For shippers, an improving economy generally leads to an inevitable hike in freight transportation rates, and that’s exactly what’s occurred in recent months, with several national less-than-truckload companies having already implemented rate increases of between 5%-6%. And based on the results of a recent survey of shippers, you should look for rate increases to continue, across various modes of transportation, particularly truckload and rail.

In fact, all modes of transportation examined in equity research firm Morgan Stanley’s Freight Pulse 20 study (conducted with MH&L) will see both rate and volume increases, an indication that companies are confident enough in the recovery that they’re replenishing their inventories. That matches up with Morgan Stanley’s outlook that we will see “a sustainable economic recovery, i.e., no double dip.” (The Freight Pulse survey was conducted prior to the recent uprisings in the Middle East, and subsequent spikes in fuel costs.)

“Shippers expect continued, robust volume growth,” observes Morgan Stanley analyst William Greene, particularly in their use of truckload carriage. Large shippers in particular foresee volume growth of truckload of 3.8% over the next six months, with small shippers expecting growth of 2.9%.

As a result of the increased volumes, shippers anticipate rates for truckload carriers (generally the least expensive motor carriage mode) to also head north, with 79% of all respondents expecting an increase in truckload rates.

When asked what factors are impacting their decision to keep more volume with truckload carriers (as opposed to the even more economical alternative, rail), the most frequently heard response was, “rail doesn’t support faster inventory turnover.” Indeed, rapid turnover is emerging as the key to shippers taking full advantage of the recovery, with orders currently outpacing inventory, suggesting opportunities for restocking, Greene notes.

Another trend to keep a close eye on is reaction to the Compliance Safety Accountability (CSA) program launched in December 2010 by the Federal Motor Carrier Safety Administration (FMCSA). This program, according to U.S. Transportation Secretary Ray LaHood, aims to make it easier for the government to identify unsafe commercial trucks through the implementation of the Safety Measurement System. The SMS is designed to analyze all safety-based violations to determine a motor carrier’s on-road performance.

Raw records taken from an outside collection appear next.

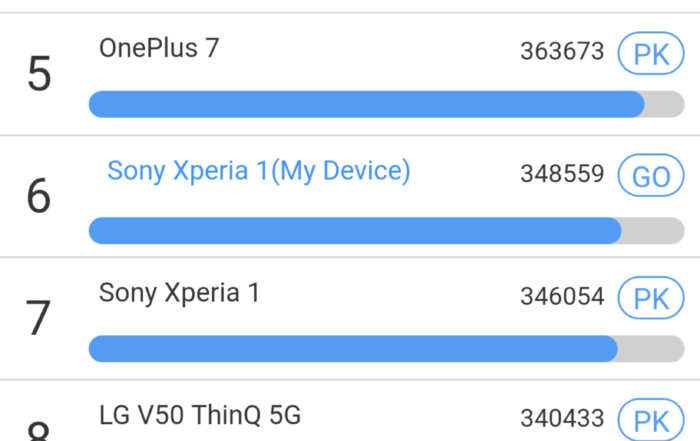Viewport: 700px width, 441px height.
Task: Click the blue filled part of OnePlus 7 bar
Action: click(x=366, y=104)
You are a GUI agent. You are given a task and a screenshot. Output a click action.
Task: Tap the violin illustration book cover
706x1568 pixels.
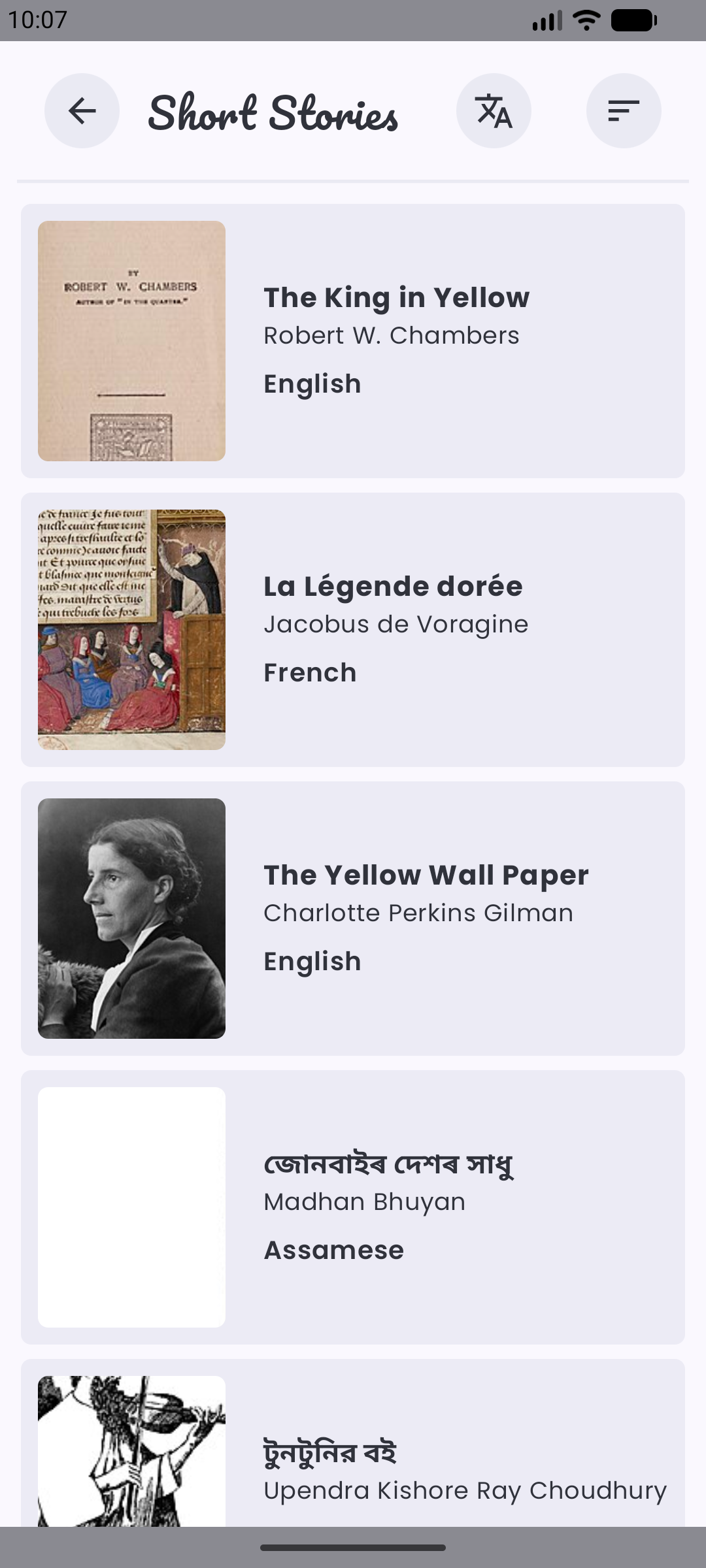click(131, 1450)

According to the FMCSA, the SMS looks at a carrier’s on-road performance in seven categories—unsafe driving, fatigued driving (Hours of Service), driver fitness, controlled substances/alcohol, vehicle maintenance, cargo-related and crash indicator—and then gives each carrier a safety score. As of February 2011, that information is then made available to the public via the FMCSA’s website.

When asked if CSA and carrier safety scores would be a factor in upcoming rate negotiations, 19% of the respondents to the Freight Pulse survey said yes, these scores would be a significant factor, with another 39% saying the scores would be a moderate factor. Also, more than half (55%) said they would not use a carrier with poor CSA scores at any price.

Mode Rate Increase
(large shippers/small shippers)
Volume Increase
(large shippers/small shippers)
Intermodal 2.8%/2.6% 2.8%/1.5%
Truckload 2.9%/2.6% 3.8%/2.9%
Regional LTL 2.3%/2.3% 2.1%/2.6%
National LTL 2.5%/2.3% 1.8%/1.7%
Rail* 3.1% 2.4%
* large and small shippers combined
Source: Freight Pulse 20, conducted by Morgan Stanley with Material Handling & Logistics
Forecasts reflect expectations for freight rate and volume increases in the second and third quarters of 2011.